Journal of visualized experiments : JoVE. Online resource (2020), No.156, Art. e60686
ISSN: 1940-087X
Journal Article
Fraunhofer EMFT ()

Label-free impedance-based assays are increasingly used to non-invasively study ligand-induced GPCR activation in cell culture experiments. The approach provides real-time cell monitoring with a device-dependent time resolution down to several tens of milliseconds and it is highly automated. However, when sample numbers get high (e.g., dose-response studies for various different ligands), the cost for the disposable electrode arrays as well as the available time resolution for sequential well-by-well recordings may become limiting.

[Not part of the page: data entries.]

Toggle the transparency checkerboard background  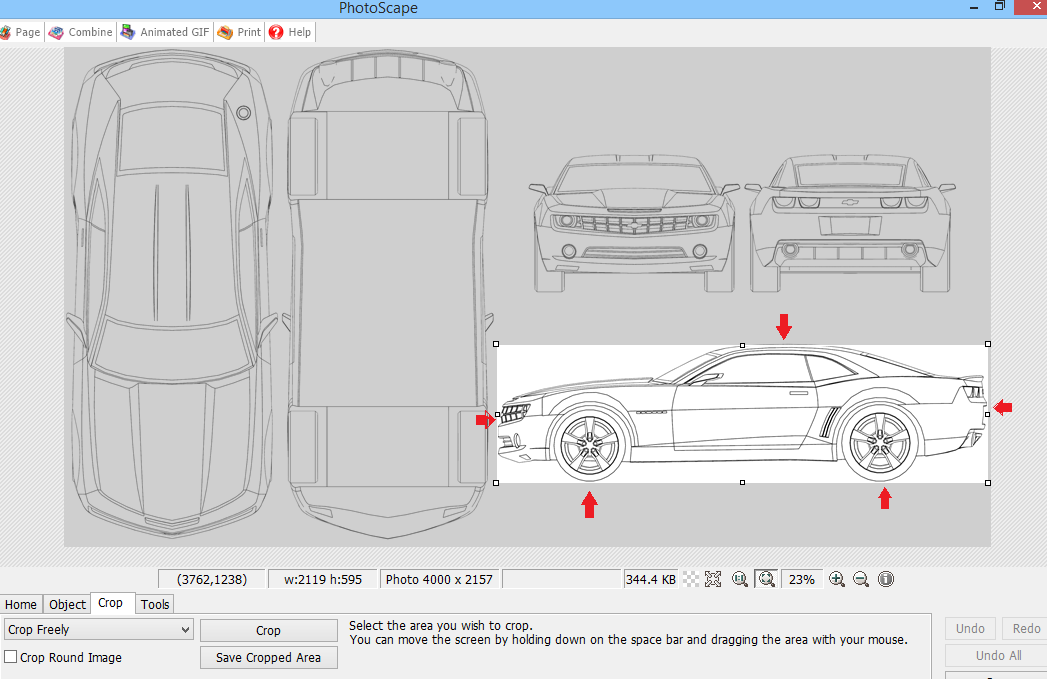coord(690,578)
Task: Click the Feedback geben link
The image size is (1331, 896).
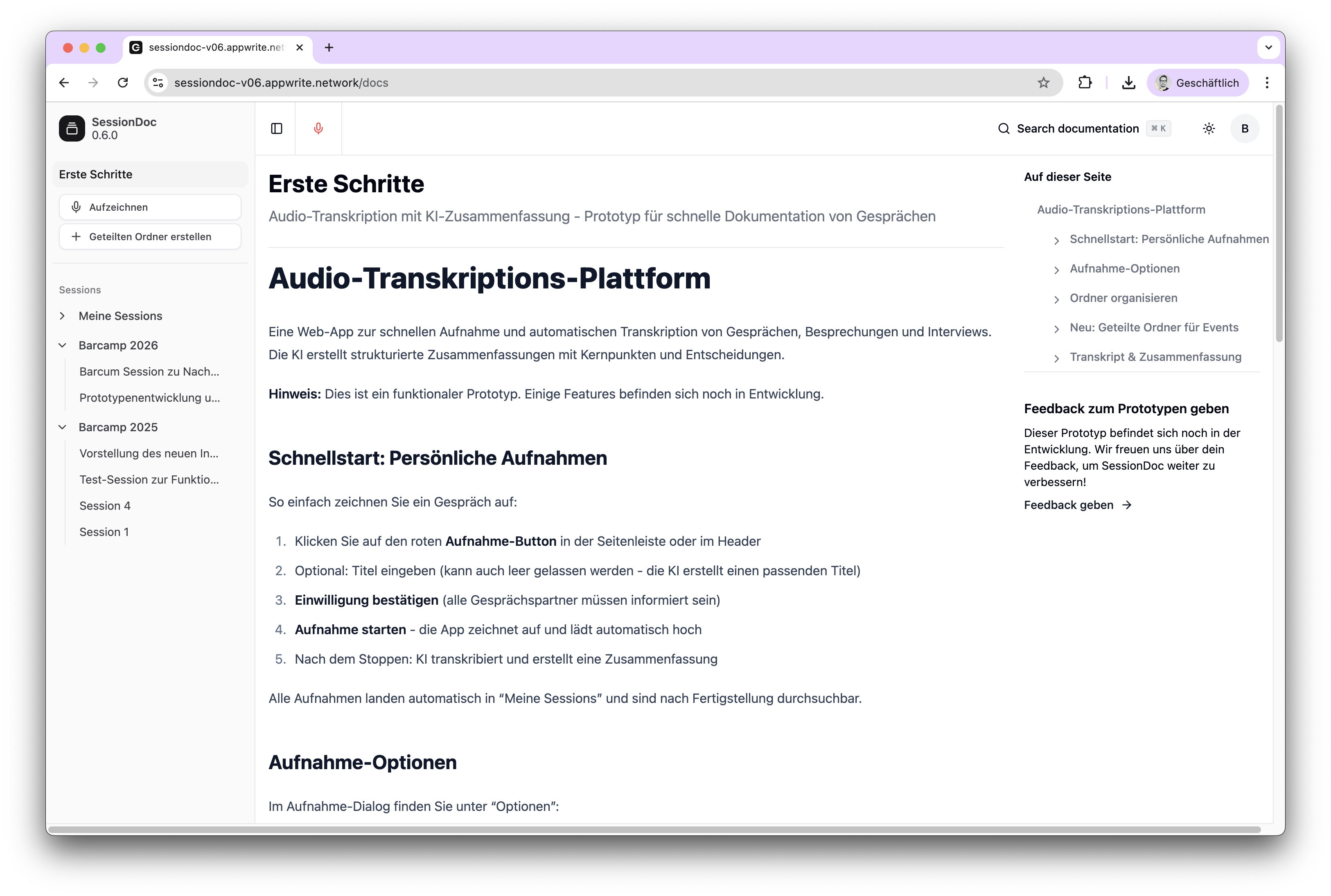Action: point(1068,504)
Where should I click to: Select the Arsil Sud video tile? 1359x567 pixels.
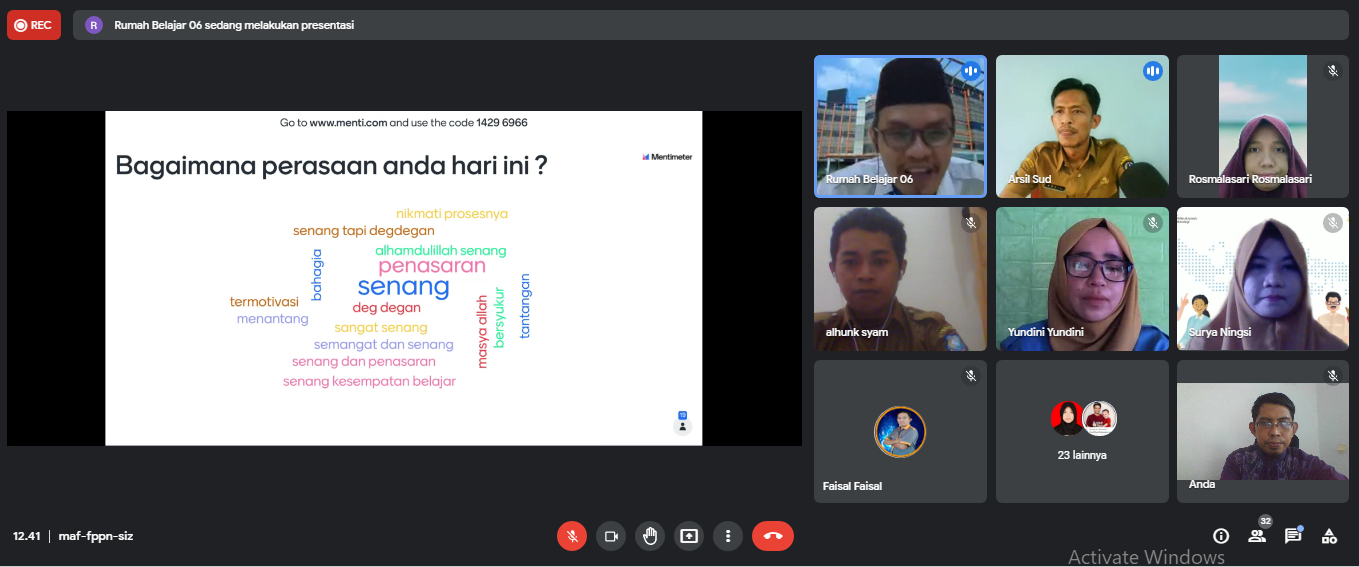[x=1082, y=126]
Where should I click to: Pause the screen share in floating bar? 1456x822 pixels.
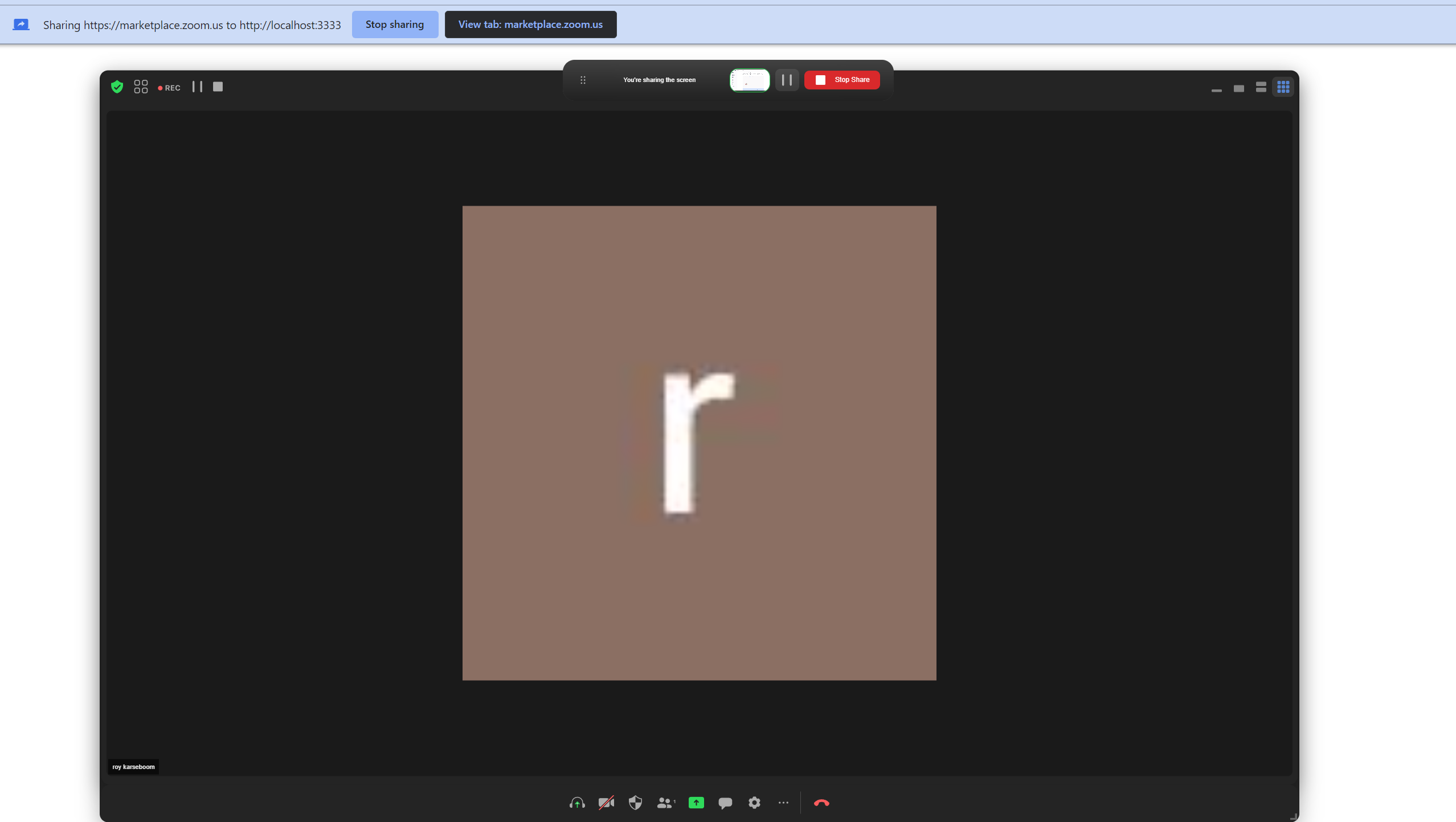[x=787, y=80]
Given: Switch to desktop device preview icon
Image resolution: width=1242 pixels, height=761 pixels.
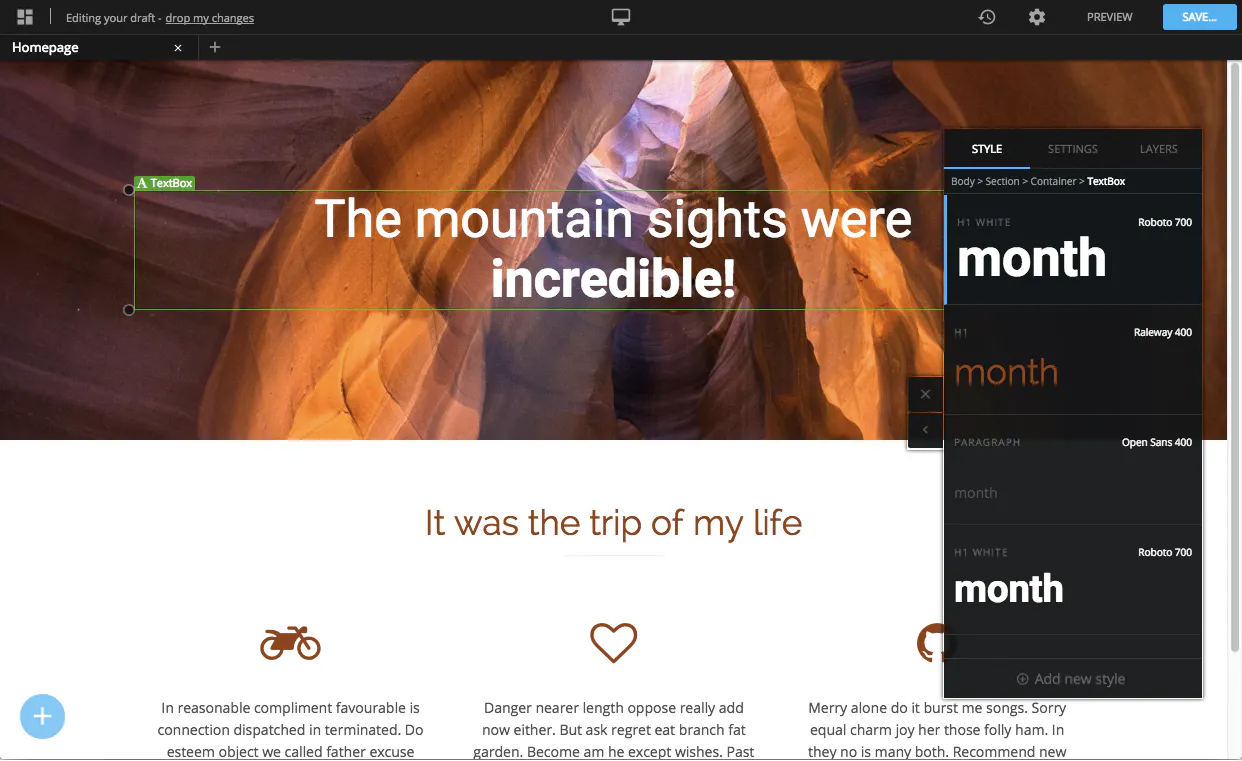Looking at the screenshot, I should (x=621, y=17).
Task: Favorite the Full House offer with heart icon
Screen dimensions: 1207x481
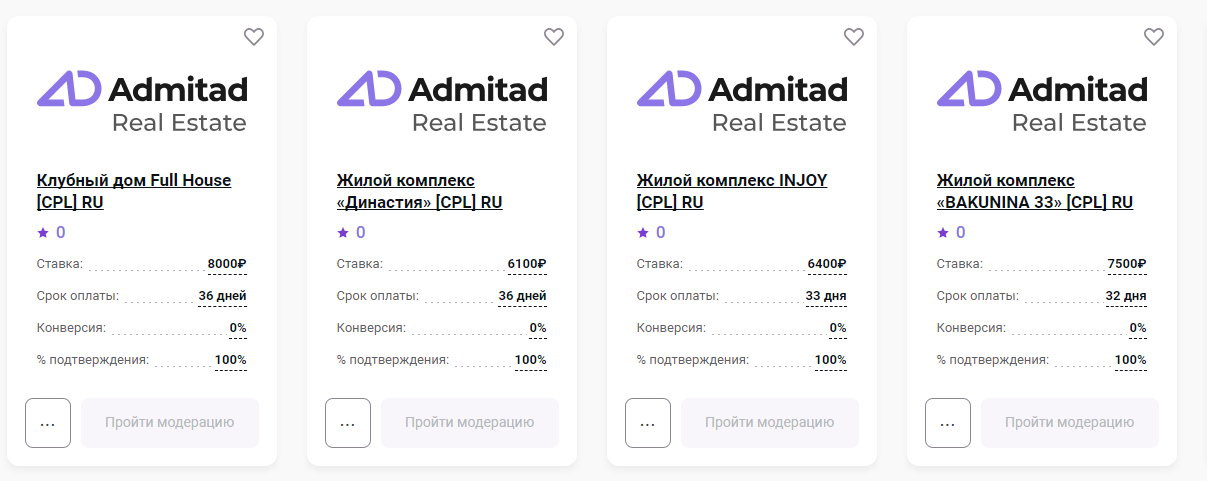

Therefore, we here present a serial agonist addition protocol which has the potential to significantly increase the output of label-free GPCR assays. Using the serial agonist addition protocol, a GPCR agonist is added sequentially in increasing concentrations to a single cell layer while continuously monitoring the sample's impedance (agonist mode). With this serial approach, it is now possible to establish a full dose-response curve for a GP CR agonist from just one single cell layer. The serial agonist addition protocol is applicable to different GPCR coupling types, Gq Gi/0 or Gs and it is compatible with recombinant and endogenous expression levels of the receptor under study. Receptor blocking by GPCR antagonists is assessable as well (antagonist mode).